THE REQUEST:
Rewrite everything from the line containing "Where should I click to: Reply" down to the line containing "click(326, 57)", changing each "Viewport" to "Window" and leaving all else as it is.

Records from a pointing dataset:
>> Begin
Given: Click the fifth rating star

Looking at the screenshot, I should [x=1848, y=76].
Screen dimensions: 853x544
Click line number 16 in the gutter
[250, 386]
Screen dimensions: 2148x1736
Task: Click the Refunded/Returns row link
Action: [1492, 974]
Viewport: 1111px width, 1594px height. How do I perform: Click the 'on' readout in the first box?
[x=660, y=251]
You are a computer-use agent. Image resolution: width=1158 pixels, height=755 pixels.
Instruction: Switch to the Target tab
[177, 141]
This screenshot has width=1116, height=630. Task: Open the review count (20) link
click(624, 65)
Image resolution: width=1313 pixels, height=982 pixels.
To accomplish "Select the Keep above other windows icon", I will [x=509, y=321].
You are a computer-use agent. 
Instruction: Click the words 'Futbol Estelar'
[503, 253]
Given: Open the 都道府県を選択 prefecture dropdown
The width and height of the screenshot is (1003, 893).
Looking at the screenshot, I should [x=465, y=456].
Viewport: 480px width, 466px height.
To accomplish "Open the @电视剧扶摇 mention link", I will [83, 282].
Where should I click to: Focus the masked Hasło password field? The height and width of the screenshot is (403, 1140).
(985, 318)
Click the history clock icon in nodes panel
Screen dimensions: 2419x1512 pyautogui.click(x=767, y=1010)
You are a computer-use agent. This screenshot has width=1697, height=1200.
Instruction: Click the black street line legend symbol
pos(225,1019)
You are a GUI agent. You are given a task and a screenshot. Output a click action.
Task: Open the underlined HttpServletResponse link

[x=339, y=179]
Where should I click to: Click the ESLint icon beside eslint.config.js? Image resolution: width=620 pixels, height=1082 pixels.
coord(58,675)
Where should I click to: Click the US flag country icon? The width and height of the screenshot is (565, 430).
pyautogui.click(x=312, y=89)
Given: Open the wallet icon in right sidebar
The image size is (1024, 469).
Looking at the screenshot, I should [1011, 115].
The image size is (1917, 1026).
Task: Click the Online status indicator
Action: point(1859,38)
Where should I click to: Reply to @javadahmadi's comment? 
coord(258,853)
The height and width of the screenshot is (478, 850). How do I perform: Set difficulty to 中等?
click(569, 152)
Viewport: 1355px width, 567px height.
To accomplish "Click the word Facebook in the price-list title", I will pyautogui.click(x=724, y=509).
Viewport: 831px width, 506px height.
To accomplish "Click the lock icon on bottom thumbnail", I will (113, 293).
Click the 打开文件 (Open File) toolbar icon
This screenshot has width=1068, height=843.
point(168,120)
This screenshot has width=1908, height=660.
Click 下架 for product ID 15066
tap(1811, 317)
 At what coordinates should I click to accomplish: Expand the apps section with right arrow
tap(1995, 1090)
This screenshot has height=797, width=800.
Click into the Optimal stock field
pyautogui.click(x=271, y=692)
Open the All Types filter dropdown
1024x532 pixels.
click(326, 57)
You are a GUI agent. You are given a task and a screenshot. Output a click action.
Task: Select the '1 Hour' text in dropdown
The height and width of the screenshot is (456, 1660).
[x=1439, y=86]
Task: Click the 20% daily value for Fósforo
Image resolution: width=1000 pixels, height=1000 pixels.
>> End
FINISHED TASK:
Where should I click to: Reply to @javadahmadi's comment? 
coord(258,853)
The height and width of the screenshot is (478, 850). How do I perform: Set difficulty to 中等?
click(569, 152)
Window: 1355px width, 567px height.
To accomplish "Click the word Facebook in the price-list title", I will pyautogui.click(x=724, y=509).
Window: 831px width, 506px height.
To accomplish "Click the lock icon on bottom thumbnail", I will (113, 293).
Click the 打开文件 (Open File) toolbar icon
This screenshot has width=1068, height=843.
point(168,120)
This screenshot has width=1908, height=660.
Click 下架 for product ID 15066
tap(1811, 317)
 At what coordinates should I click to accomplish: Expand the apps section with right arrow
tap(1995, 1090)
This screenshot has height=797, width=800.
Click into the Optimal stock field
pyautogui.click(x=271, y=692)
Open the All Types filter dropdown
1024x532 pixels.
click(326, 57)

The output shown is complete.